Langes Sitzen tut dem Rücken nicht gut. Mehr als 40 Prozent der deutschen Autofahrer verbringen täglich mehr als eineinhalb Stunden hinter dem Steuer - eine Belastung für den Rücken. Bei Berufsgruppen wie Taxifahrern, Paketzustellern, Berufskraftfahrern oder Handelsvertretern ist es sogar noch mehr. Wer so viel Zeit im Sitzen verbringt, spürt oft Verspannungen oder Rückenschmerzen.

Eine schlechte Körperhaltung beim Autofahren kann die Gesundheit des Rückens beeinträchtigen, unabhängig von der Zeit, die wir im Auto verbringen. Sei es eine Kurzstrecke oder die Fahrt in die Ferien - das Wichtigste ist, dass die Wirbelsäule und der Rücken in Form bleiben. Ein ergonomischer Sitz kann Abhilfe schaffen, doch auch nur dann, wenn die Einstellung stimmt. Die "Aktion Gesunder Rücken" (AGR) erklärt, worauf man achten sollte.

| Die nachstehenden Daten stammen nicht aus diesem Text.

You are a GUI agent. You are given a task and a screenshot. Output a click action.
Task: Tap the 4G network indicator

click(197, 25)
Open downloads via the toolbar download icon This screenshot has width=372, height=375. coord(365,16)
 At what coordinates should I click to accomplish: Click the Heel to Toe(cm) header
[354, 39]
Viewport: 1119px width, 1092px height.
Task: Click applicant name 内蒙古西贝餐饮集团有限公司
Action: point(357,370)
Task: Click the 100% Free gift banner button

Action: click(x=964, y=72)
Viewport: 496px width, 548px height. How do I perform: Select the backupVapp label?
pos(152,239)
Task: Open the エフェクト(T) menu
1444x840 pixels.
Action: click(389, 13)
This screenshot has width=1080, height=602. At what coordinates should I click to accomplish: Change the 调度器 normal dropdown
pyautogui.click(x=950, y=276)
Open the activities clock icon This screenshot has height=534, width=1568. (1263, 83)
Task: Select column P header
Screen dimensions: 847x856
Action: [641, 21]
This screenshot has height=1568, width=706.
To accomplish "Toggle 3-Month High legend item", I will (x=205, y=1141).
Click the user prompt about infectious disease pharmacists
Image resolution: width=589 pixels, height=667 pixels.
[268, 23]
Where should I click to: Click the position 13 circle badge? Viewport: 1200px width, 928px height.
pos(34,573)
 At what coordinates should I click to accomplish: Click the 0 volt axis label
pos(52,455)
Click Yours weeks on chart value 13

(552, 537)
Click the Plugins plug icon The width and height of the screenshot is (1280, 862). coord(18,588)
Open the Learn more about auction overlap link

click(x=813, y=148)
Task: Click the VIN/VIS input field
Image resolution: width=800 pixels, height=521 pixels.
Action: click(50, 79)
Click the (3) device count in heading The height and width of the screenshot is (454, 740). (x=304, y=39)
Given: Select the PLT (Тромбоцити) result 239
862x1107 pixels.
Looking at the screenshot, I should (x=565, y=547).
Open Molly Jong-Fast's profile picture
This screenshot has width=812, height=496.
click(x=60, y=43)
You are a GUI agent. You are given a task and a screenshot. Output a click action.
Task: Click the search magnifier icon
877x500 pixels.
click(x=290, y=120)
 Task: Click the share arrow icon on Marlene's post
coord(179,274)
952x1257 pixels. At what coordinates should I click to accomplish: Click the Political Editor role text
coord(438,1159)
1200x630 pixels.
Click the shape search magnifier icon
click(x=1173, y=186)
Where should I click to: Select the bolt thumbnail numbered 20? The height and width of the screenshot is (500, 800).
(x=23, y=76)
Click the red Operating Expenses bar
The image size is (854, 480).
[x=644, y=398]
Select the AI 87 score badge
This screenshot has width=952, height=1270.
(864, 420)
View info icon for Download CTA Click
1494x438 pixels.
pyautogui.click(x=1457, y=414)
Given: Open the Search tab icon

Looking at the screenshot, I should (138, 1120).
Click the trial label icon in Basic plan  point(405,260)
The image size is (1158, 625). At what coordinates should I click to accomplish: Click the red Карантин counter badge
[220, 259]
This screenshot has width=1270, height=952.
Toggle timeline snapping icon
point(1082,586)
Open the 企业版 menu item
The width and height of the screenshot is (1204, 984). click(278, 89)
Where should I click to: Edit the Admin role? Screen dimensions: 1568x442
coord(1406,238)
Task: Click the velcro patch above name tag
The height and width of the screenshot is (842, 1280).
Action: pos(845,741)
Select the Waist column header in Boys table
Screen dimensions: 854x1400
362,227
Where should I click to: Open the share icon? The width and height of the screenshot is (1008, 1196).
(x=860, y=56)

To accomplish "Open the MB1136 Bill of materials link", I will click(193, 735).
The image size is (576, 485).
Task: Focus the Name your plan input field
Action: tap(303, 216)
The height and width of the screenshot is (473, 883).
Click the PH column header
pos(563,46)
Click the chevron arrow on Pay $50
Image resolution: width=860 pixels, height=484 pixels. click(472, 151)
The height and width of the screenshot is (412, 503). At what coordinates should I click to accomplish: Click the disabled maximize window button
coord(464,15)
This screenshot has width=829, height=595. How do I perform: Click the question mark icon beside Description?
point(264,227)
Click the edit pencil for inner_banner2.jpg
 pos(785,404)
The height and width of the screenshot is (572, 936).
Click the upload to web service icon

Ein individuell eingestellter Autositz kann die Belastungen für den Rücken maßgeblich reduzieren - passen Sie daher die Einstellungen vor der Fahrt nach Ihren Bedürfnissen an. Der Beifahrer hat zwar deutlich mehr Flexibilität, trotzdem sollte auch er die Tipps berücksichtigen. "Machen Sie sich das Einstellen des Sitzes zur Routine, wie das Richten der Spiegel", empfiehlt die AGR.

Hier ein paar Faustregeln:

- Je nach Körpergröße kann es erforderlich sein, die Sitztiefe anzupassen. Dies sorgt für eine bessere Druckverteilung und mehr Sitzkomfort, vor allem auf langen Strecken. "Achten Sie darauf, dass der Oberschenkel komplett abgestützt wird", betont die AGR. Wichtig sei, dass zwischen Sitz und Kniekehlen etwa zwei bis drei Fingerbreit Freiraum bleiben, um eine Druckbelastung zu vermeiden.

- "Sitzen Sie so hoch wie möglich, damit Sie ein optimales Sichtfeld haben." Als Richtwert könne man sich daran orientieren, dass zwischen Kopf und Dachhimmel etwa eine Handbreit Platz bleiben sollte. Wichtig: Die Pedale sollten bequem erreichbar sein. "Nutzen Sie daher die separate Neigungsverstellung, um die Einstellung zu optimieren." Sind die Beine bei komplett durchgetretenem Pedal leicht angewinkelt? Dann ist die ideale Längseinstellung gefunden. Gleiches gilt für die Arme, wenn das Lenkrad in der "Viertel-vor-Drei"-Stellung gegriffen wird.

- "Wir wissen wie verlockend es ist, den coolen Cruiser zu spielen", sagen die Experten. Aber: "Nichts ist cooler als ein gesunder Rücken." Stellen Sie Ihre Rückenlehne deshalb möglichst aufrecht ein, so dass Ihre Lendenwirbelsäule und die Schulterblätter gut gestützt werden. Eine Vier-Wege Lordosenstütze könne bei der Anpassung weiterhelfen. Der wichtigste Abstützbereich ist das Becken (Gürtellinie). Eine leichte Unterstützung in diesem Bereich führe zu einer natürlichen Aufrichtung und somit einer angenehmen Sitzhaltung.

- Schließlich ist da noch die Kopfstütze: Hier lautet die Devise: schützen statt stützen. "Achten Sie also immer auf ein wenig Platz zwischen Kopf und Kopfstütze, um Zwangshaltungen zu vermeiden." Dies habe noch einen weiteren wichtigen Vorteil, denn das Anlehnen würde einen Sekundenschlaf begünstigen - das sollte in jedem Fall verhindert werden. Für die richtige Höhe gilt, dass die Oberkante der Kopfstütze gemeinsam mit der Oberkante Ihres Kopfes abschließt.